Cell surface neural adhesion proteins are critical components in the complex orchestration of cell proliferation, apoptosis, and neuritogenesis essential for proper brain construction and behavior. We focused on the impact of two plasticity-associated IgLON family neural adhesion molecules, Neurotrimin (Ntm) and Limbic system associated membrane protein (Lsamp), on mouse behavior and its underlying neural development. Phenotyping neurons derived from the hippocampi of Lsamp, Ntm and LsampNtm mice was performed in parallel with behavioral testing. While the anatomy of mutant brains revealed no gross changes, the Ntm hippocampal neurons exhibited premature sprouting of neurites and manifested accelerated neurite elongation and branching. We propose that Ntm exerts an inhibitory impact on neurite outgrowth, whereas Lsamp appears to be an enhancer of the said process as premature neuritogenesis in Ntm neurons is apparent only in the presence of Lsamp. We also show interplay between Lsamp and Ntm in regulating tissue homeostasis: the impact of Ntm on cellular proliferation was dependent on Lsamp, and Lsamp appeared to be a positive regulator of apoptosis in the presence of Ntm. Behavioral phenotyping indicated test-specific interactions between Lsamp and Ntm. The phenotypes of single mutant lines, such as reduced swimming speed in Morris water maze and increased activity in the elevated plus maze, were magnified in LsampNtm mice.

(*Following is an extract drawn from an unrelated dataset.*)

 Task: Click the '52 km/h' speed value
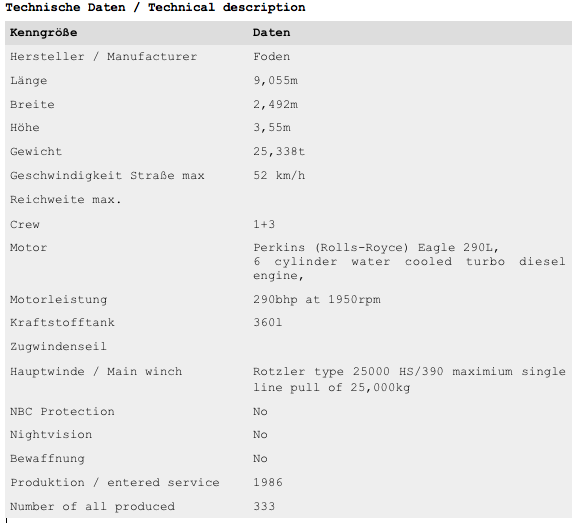[x=279, y=175]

Altogether, evidence both from behavioral experiments and cultured hippocampal cells show combined and differential interactions between Ntm and Lsamp in the formation of hippocampal circuits and behavioral profiles. We demonstrate that mutual interactions between IgLON molecules regulate the initiation of neurite sprouting at very early ages, and even cell-autonomously, independent of their regulation of cell-cell adhesion.